Miracle of Love
- Formation: 1987
- Founder: David Swanson Carole Seidman ("Kalindi") "The Lady"
- Type: New religious movement
- Headquarters: Denver, Colorado, U.S.
- Leaders (until 2010): Kalindi La Gourasana The Lady

= Miracle of Love =

American new religious movement (1987-)

The Miracle of Love is a new religious movement based in Denver, Colorado. Miracle of Love now goes by the name Center of The Golden One. Until 2010, it was headed by two leaders: Kalindi La Gourasana and The Lady. The group's stated goal is to "break people free from the cycle of birth and death and bring them home to God in this lifetime." The central guidance on how to do this derives from the teachings of the Gourasana.

==History==
The Miracle of Love was started in 1987 by David Swanson, his wife Carole Seidman (who took the name Kalindi), The Lady, and several other persons. This is when the being Gourasana is believed to have entered David Swanson's body as "an Incarnation of God manifesting on Earth". After David Swanson's death in 1995, Gourasana is believed to have begun speaking through Kalindi. Kalindi died on April 18, 2010

A trademark request for "Gourasana Meditation Practice" was filed in 1996 by the Church of Exodus in San Diego, California.
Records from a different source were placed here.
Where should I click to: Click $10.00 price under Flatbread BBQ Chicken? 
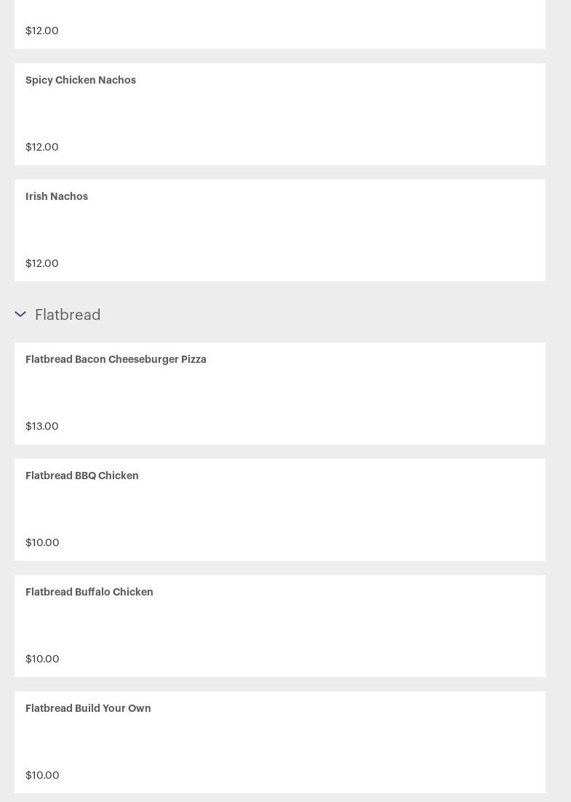pyautogui.click(x=42, y=542)
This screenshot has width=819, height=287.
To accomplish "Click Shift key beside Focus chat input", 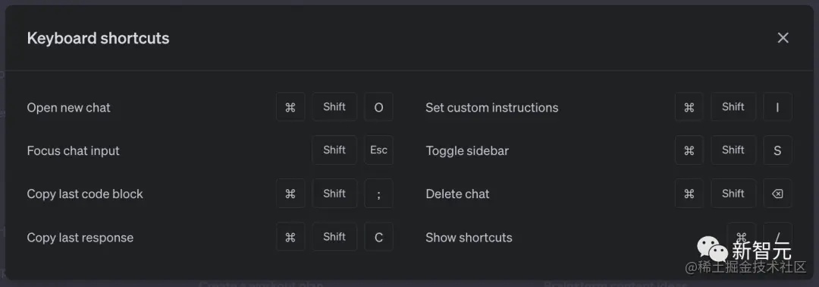I will click(x=334, y=150).
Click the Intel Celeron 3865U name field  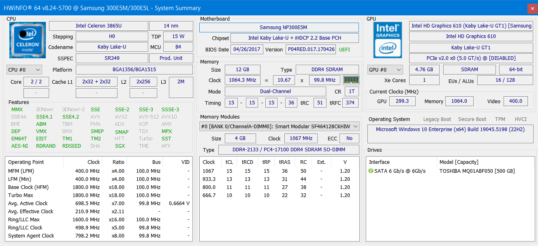click(98, 26)
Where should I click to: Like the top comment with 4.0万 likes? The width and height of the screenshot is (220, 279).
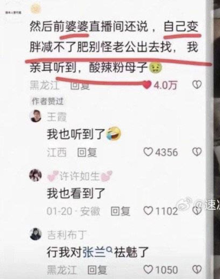coord(147,85)
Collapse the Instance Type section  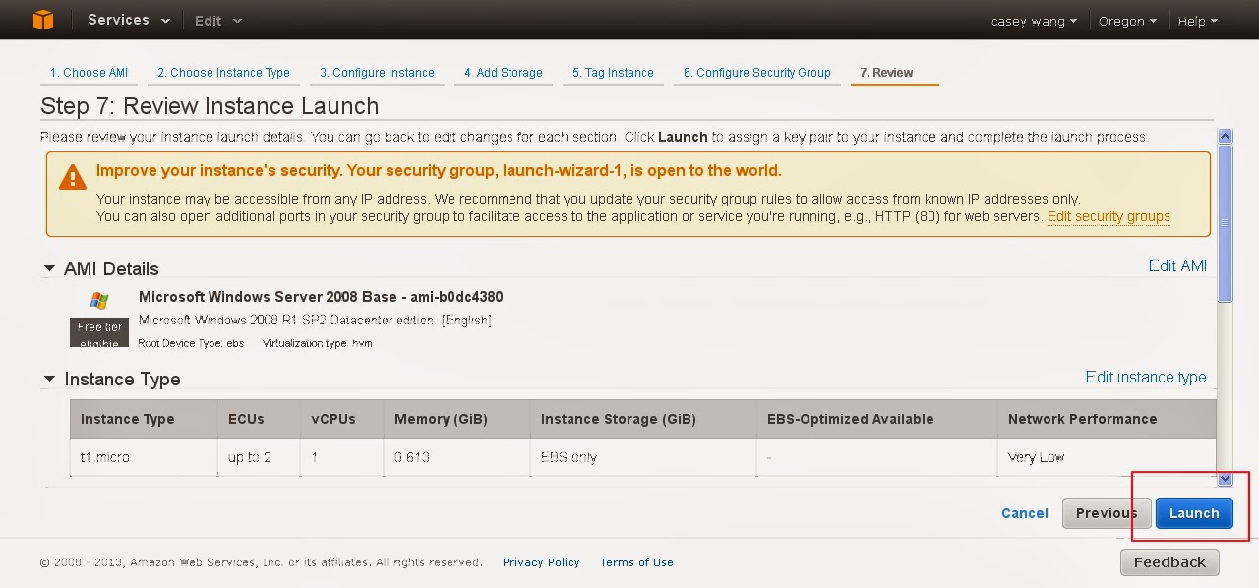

The 2009 press release says that the seminar was first offered in San Diego, California, in 1991, and that over 5,000 people had participated since then at locations in the U.S., Europe, South America, and Australia.

==Philosophy==
The Miracle of Love teaches that this material plane of existence is one of duality, with inevitable pain, suffering, and death, to which we are locked by our attachments, and these attachments cause us to be reborn in a cycle of reincarnation.

The Miracle of Love teaches that people can break free of this cycle and achieve full union with God in this lifetime by surrendering the ego and separate will to God, following the guidance of the leaders, giving in service, and using the special assistance provided by Lord Gourasana in the Gourasana Meditation Practice to break material and conceptual attachments.

It has been described by the Pacific Sun newspaper as having aspects of a large group awareness training (LGAT) group.

==Controversy==
In 2011, a documentary by crime journalist Alberto Stegeman suggested, through an undercover operation, that the Seminars of Love taking place in Germany and the Netherlands, organized by Miracle of Love, were of a strongly cultish character, whereby participants are required to sign non-disclosure agreements, are deprived of outside social contacts and sleep, and instigated to behave in sexually explicit manners by undressing, yelling obscenities, and touching themselves or others in manners normally regarded as inappropriate.

There have been testimonies and blogs of former members and second-hand accounts of Miracle of Love with similar negative views, accusing Miracle of Love of being a cult.